● Excerpt to read:
----

Algebraic Values of Transcendental Functions at Algebraic Points

In honor of Pi Day 2023, I’d like to discuss Hilbert’s 7th Problem, which in an oversimplified (and rather vague) form asks: under what circumstances can a transcendental function take algebraic values at algebraic points?

The connection with $\pi$ is that Lindemann proved in 1882 that the transcendental function $f(z) = e^z$ takes transcendental values at every nonzero algebraic number. Since $e^{\pi i} = -1$ by Euler’s formula, this proves that $\pi i$ , and hence $\pi$ itself, is transcendental. In light of this theorem, it is natural to wonder what if anything is special here about the function $f(z) = e^z$ and the point $z=0$ .

One thing that’s special about $z=0$ is that if $\alpha \neq 0$ is algebraic and $e^\alpha$ is also algebraic, then both $n\alpha$ and $e^{n \alpha}$ are algebraic for all $n \in {\mathbb Z}$ , and these numbers are all distinct. So one might be led to speculate that if $f$ is a transcendental entire function then there are only finitely many algebraic numbers $\alpha$ for which $f(\alpha)$ is also algebraic.

Unfortunately, as Hilbert knew, this is completely false. For example, the function $f(z) = e^{2\pi iz}$ is transcendental but it takes the rational value 1 at every integer. In 1886, Weierstrass had given an example of a transcendental entire function that takes rational values at all rational numbers; later, in 1895, Stäckel showed that there is a transcendental entire function that takes rational values at all algebraic points. However, the functions of Weierstrass and Stäckel, are in some sense “pathological”; they have large growth rates and do not occur “in nature”. The challenge is to make this intuitive feeling more precise, and also to distinguish $e^z$ from $e^{2\pi iz}$ .

----

● Provided material:
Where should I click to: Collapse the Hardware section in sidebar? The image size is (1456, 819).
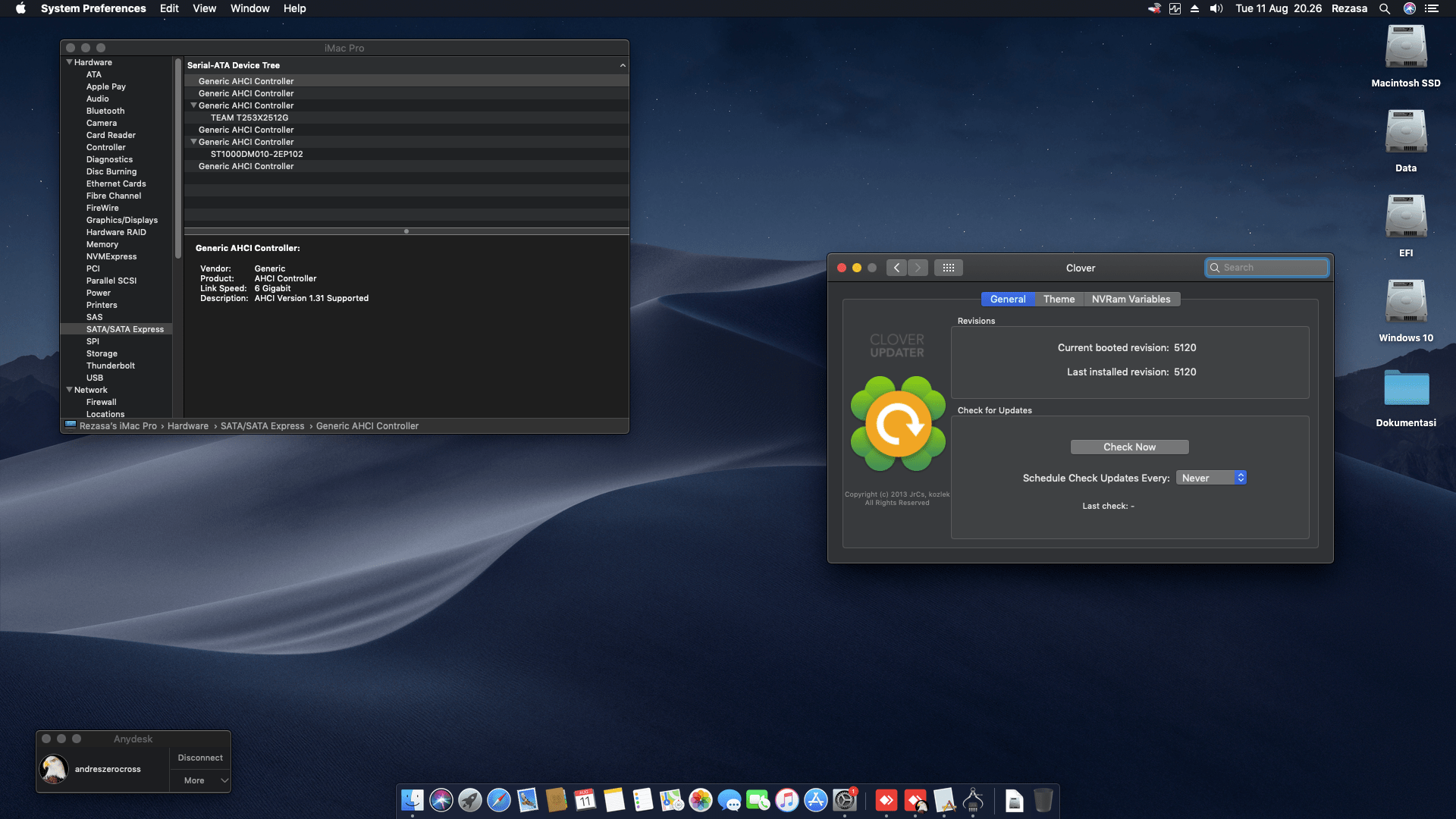[69, 62]

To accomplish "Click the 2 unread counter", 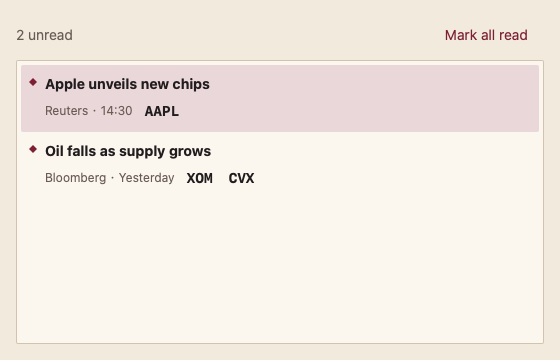I will coord(44,35).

----

Please extend the piece above on Hilbert's 7th Problem, picking up right after its final sentence.

● The output:
One thing that is special about $e^z$ , which is not shared by any of the other functions mentioned in the previous paragraph, is that it satisfies a linear differential equation with rational coefficients (namely $f'(z) = f(z)$ ). The existence of such a (not necessarily linear) differential equation turns out to be the key idea needed to generalize Lindemann’s theorem in a substantial way.

Another fruitful generalization is to rephrase our original question as an unlikely intersection problem: given two algebraically independent entire functions $f_1(z)$ and $f_2(z)$ satisfying suitable hypotheses, can we conclude that there are only finitely many complex numbers $\alpha$ such that $f_1(\alpha)$ and $f_2(\alpha)$ are simultaneously algebraic? This generalizes our original question by letting $f_1(z) = z$ and $f_2(z) = f(z)$ .

One reason this is a fruitful generalization is that it contains, as a special case, the main question that Hilbert chose to focus on in his 7th problem:

Question (Hilbert, 1900): If $\alpha,\beta$ are algebraic numbers with $\alpha \neq 0,1$ and $\beta$ irrational, is it true that $\alpha^{\beta}$ is transcendental?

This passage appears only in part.